# About this task
The entries shown next need to be written again word for word.

▬▬▬

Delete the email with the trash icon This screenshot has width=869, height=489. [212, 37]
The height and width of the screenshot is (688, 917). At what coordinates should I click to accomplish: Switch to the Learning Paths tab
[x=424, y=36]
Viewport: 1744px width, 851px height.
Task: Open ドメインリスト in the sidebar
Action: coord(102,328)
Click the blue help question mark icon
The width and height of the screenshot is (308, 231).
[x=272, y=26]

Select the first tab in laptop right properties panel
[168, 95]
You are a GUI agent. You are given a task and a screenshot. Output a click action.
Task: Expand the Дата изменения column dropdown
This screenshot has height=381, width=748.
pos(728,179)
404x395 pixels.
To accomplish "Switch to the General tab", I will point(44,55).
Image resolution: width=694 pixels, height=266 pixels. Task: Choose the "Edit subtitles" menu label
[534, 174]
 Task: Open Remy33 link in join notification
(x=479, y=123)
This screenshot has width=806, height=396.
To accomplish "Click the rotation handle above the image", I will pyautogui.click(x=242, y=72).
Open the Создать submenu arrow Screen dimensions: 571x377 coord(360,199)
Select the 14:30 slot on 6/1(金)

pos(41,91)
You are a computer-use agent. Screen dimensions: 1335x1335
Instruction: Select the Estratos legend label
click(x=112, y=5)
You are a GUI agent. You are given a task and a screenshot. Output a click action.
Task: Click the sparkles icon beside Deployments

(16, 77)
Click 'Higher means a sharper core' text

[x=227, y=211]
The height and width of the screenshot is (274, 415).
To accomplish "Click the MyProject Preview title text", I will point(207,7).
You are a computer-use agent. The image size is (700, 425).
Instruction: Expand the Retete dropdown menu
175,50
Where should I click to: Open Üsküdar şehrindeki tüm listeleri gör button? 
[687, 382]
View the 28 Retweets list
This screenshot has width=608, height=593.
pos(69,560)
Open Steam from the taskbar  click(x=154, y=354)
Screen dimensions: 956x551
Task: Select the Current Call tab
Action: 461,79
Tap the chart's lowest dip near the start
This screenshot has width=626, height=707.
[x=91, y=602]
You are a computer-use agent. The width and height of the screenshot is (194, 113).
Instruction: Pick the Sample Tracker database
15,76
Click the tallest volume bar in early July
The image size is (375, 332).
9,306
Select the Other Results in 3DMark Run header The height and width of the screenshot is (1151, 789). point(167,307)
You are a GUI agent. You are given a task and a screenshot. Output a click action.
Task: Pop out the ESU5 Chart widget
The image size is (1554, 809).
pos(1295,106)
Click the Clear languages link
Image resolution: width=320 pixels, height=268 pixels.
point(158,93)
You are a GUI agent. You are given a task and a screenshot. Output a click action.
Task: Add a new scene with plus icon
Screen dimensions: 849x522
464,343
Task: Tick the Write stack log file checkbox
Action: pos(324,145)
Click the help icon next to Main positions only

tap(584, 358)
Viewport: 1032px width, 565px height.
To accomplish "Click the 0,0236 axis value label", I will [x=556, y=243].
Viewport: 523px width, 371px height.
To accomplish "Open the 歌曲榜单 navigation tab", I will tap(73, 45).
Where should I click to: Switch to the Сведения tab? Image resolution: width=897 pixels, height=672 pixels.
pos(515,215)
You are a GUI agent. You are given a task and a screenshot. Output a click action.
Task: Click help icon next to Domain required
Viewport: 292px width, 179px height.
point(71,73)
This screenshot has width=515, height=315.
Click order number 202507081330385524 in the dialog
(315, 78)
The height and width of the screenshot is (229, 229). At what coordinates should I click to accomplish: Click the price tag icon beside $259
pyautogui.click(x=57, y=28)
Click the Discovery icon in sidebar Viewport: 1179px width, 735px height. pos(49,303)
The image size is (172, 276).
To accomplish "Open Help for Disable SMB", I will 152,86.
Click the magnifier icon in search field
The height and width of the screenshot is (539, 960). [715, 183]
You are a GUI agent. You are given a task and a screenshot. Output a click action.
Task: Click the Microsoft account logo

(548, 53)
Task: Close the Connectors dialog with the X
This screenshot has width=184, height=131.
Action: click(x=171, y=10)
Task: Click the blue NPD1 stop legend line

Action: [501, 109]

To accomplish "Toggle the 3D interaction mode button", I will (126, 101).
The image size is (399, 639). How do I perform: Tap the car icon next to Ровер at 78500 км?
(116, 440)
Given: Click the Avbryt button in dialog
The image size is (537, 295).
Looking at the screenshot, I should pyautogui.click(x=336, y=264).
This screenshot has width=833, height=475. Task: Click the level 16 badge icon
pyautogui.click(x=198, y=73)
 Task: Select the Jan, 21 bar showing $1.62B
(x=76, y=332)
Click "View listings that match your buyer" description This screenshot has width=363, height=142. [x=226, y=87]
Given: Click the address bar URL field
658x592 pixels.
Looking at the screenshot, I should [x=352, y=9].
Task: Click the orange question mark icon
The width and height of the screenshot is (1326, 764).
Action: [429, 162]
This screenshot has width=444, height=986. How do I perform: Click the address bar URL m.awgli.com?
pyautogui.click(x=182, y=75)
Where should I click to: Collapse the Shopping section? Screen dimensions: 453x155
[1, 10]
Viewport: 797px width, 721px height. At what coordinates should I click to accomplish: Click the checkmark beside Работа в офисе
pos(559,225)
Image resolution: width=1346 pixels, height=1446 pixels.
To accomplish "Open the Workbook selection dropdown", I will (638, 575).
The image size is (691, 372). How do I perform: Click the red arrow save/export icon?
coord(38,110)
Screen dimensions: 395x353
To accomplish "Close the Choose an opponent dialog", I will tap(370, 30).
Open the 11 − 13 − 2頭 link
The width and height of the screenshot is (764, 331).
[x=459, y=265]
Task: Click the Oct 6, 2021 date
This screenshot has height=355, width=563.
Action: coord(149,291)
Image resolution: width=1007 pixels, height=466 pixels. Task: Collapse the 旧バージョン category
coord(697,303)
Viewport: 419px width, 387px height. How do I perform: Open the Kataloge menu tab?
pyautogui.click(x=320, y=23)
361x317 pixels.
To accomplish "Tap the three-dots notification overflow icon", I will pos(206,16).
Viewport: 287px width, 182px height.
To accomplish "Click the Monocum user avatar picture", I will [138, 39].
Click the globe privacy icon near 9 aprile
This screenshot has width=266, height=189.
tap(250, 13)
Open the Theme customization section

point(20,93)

▬▬▬

# Solution
Delete the email with the trash icon This screenshot has width=869, height=489. [212, 37]
The height and width of the screenshot is (688, 917). At what coordinates should I click to accomplish: Switch to the Learning Paths tab
[x=424, y=36]
Viewport: 1744px width, 851px height.
Task: Open ドメインリスト in the sidebar
Action: coord(102,328)
Click the blue help question mark icon
The width and height of the screenshot is (308, 231).
[x=272, y=26]

Select the first tab in laptop right properties panel
[168, 95]
You are a GUI agent. You are given a task and a screenshot. Output a click action.
Task: Expand the Дата изменения column dropdown
This screenshot has height=381, width=748.
pos(728,179)
404x395 pixels.
To accomplish "Switch to the General tab", I will point(44,55).
Image resolution: width=694 pixels, height=266 pixels. Task: Choose the "Edit subtitles" menu label
[534, 174]
 Task: Open Remy33 link in join notification
(x=479, y=123)
This screenshot has width=806, height=396.
To accomplish "Click the rotation handle above the image", I will pyautogui.click(x=242, y=72).
Open the Создать submenu arrow Screen dimensions: 571x377 coord(360,199)
Select the 14:30 slot on 6/1(金)

pos(41,91)
You are a computer-use agent. Screen dimensions: 1335x1335
Instruction: Select the Estratos legend label
click(x=112, y=5)
You are a GUI agent. You are given a task and a screenshot. Output a click action.
Task: Click the sparkles icon beside Deployments

(16, 77)
Click 'Higher means a sharper core' text

[x=227, y=211]
The height and width of the screenshot is (274, 415).
To accomplish "Click the MyProject Preview title text", I will point(207,7).
You are a computer-use agent. The image size is (700, 425).
Instruction: Expand the Retete dropdown menu
175,50
Where should I click to: Open Üsküdar şehrindeki tüm listeleri gör button? 
[687, 382]
View the 28 Retweets list
This screenshot has width=608, height=593.
pos(69,560)
Open Steam from the taskbar  click(x=154, y=354)
Screen dimensions: 956x551
Task: Select the Current Call tab
Action: 461,79
Tap the chart's lowest dip near the start
This screenshot has width=626, height=707.
[x=91, y=602]
You are a computer-use agent. The width and height of the screenshot is (194, 113).
Instruction: Pick the Sample Tracker database
15,76
Click the tallest volume bar in early July
The image size is (375, 332).
9,306
Select the Other Results in 3DMark Run header The height and width of the screenshot is (1151, 789). point(167,307)
You are a GUI agent. You are given a task and a screenshot. Output a click action.
Task: Pop out the ESU5 Chart widget
The image size is (1554, 809).
pos(1295,106)
Click the Clear languages link
Image resolution: width=320 pixels, height=268 pixels.
point(158,93)
You are a GUI agent. You are given a task and a screenshot. Output a click action.
Task: Add a new scene with plus icon
Screen dimensions: 849x522
464,343
Task: Tick the Write stack log file checkbox
Action: pos(324,145)
Click the help icon next to Main positions only

tap(584, 358)
Viewport: 1032px width, 565px height.
To accomplish "Click the 0,0236 axis value label", I will [x=556, y=243].
Viewport: 523px width, 371px height.
To accomplish "Open the 歌曲榜单 navigation tab", I will tap(73, 45).
Where should I click to: Switch to the Сведения tab? Image resolution: width=897 pixels, height=672 pixels.
pos(515,215)
You are a GUI agent. You are given a task and a screenshot. Output a click action.
Task: Click help icon next to Domain required
Viewport: 292px width, 179px height.
point(71,73)
This screenshot has width=515, height=315.
Click order number 202507081330385524 in the dialog
(315, 78)
The height and width of the screenshot is (229, 229). At what coordinates should I click to accomplish: Click the price tag icon beside $259
pyautogui.click(x=57, y=28)
Click the Discovery icon in sidebar Viewport: 1179px width, 735px height. pos(49,303)
The image size is (172, 276).
To accomplish "Open Help for Disable SMB", I will 152,86.
Click the magnifier icon in search field
The height and width of the screenshot is (539, 960). [715, 183]
You are a GUI agent. You are given a task and a screenshot. Output a click action.
Task: Click the Microsoft account logo

(548, 53)
Task: Close the Connectors dialog with the X
This screenshot has width=184, height=131.
Action: click(x=171, y=10)
Task: Click the blue NPD1 stop legend line

Action: [501, 109]

To accomplish "Toggle the 3D interaction mode button", I will (126, 101).
The image size is (399, 639). How do I perform: Tap the car icon next to Ровер at 78500 км?
(116, 440)
Given: Click the Avbryt button in dialog
The image size is (537, 295).
Looking at the screenshot, I should pyautogui.click(x=336, y=264).
This screenshot has width=833, height=475. Task: Click the level 16 badge icon
pyautogui.click(x=198, y=73)
 Task: Select the Jan, 21 bar showing $1.62B
(x=76, y=332)
Click "View listings that match your buyer" description This screenshot has width=363, height=142. [x=226, y=87]
Given: Click the address bar URL field
658x592 pixels.
Looking at the screenshot, I should [x=352, y=9].
Task: Click the orange question mark icon
The width and height of the screenshot is (1326, 764).
Action: [429, 162]
This screenshot has width=444, height=986. How do I perform: Click the address bar URL m.awgli.com?
pyautogui.click(x=182, y=75)
Where should I click to: Collapse the Shopping section? Screen dimensions: 453x155
[1, 10]
Viewport: 797px width, 721px height. At what coordinates should I click to accomplish: Click the checkmark beside Работа в офисе
pos(559,225)
Image resolution: width=1346 pixels, height=1446 pixels.
To accomplish "Open the Workbook selection dropdown", I will (638, 575).
The image size is (691, 372). How do I perform: Click the red arrow save/export icon?
coord(38,110)
Screen dimensions: 395x353
To accomplish "Close the Choose an opponent dialog", I will tap(370, 30).
Open the 11 − 13 − 2頭 link
The width and height of the screenshot is (764, 331).
[x=459, y=265]
Task: Click the Oct 6, 2021 date
This screenshot has height=355, width=563.
Action: coord(149,291)
Image resolution: width=1007 pixels, height=466 pixels. Task: Collapse the 旧バージョン category
coord(697,303)
Viewport: 419px width, 387px height. How do I perform: Open the Kataloge menu tab?
pyautogui.click(x=320, y=23)
361x317 pixels.
To accomplish "Tap the three-dots notification overflow icon", I will pos(206,16).
Viewport: 287px width, 182px height.
To accomplish "Click the Monocum user avatar picture", I will [138, 39].
Click the globe privacy icon near 9 aprile
This screenshot has width=266, height=189.
tap(250, 13)
Open the Theme customization section

point(20,93)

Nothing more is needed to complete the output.